Celery with Citrus Ginger
Sauce
2
Teaspoons Orange Zest -- slivered
1/3
Cup Fresh Orange Juice
2
Tablespoons Soy Sauce
1 Teaspoon
Cornstarch
2
Tablespoons Olive Oil
4
Cups Celery -- diagonally sliced
1
Teaspoon Fresh Ginger -- finely
chopped
1
Teaspoon Garlic -- finely chopped
3/4
Cup Onion -- halved and slivered
1/4
Cup Cashews -- chopped
Cut orange
zest into fine slivers. Whisk orange
juice, soy sauce, honey and cornstarch together until blended.
Heat a wok
or large skillet over medium-high heat.
Add oil, celery, onion and orange zest.
Stir fry until celery is crisp tender but still bright green, 3-4
minutes. Stir in ginger and garlic. Add the orange juice mixture and stir fry
just until the sauce thickens, about 1 minute.
Sprinkle
with cashews and serve.
6 Servings
Per Serving
: 115 Calories; 7g Fat (53.8% calories from fat); 2g Protein; 12g Carbohydrate;
2g Dietary Fiber; 0mg Cholesterol; 415mg Sodium. Exchanges: 0 Grain(Starch); 0 Lean Meat; 1
Vegetable; 0 Fruit; 1 1/2 Fat; 0 Other Carbohydrates.
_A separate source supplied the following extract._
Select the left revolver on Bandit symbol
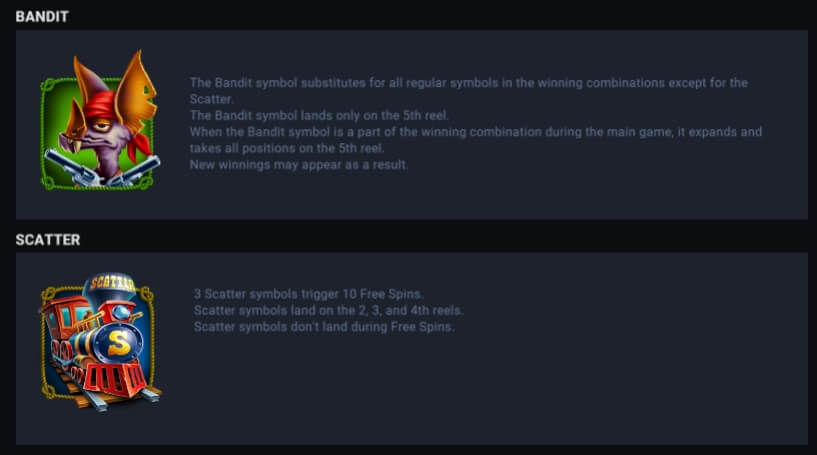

Adapted from “Eating Well” Magazine
I would probably love this! My husband's family doesn't like celery at all! A friend & I stood in the corner of her kitchen during a gathering, chatting away & we cleaned off the whole plate of celery & dip. Had to clean more so the others would have some. I love homemade celery soup too!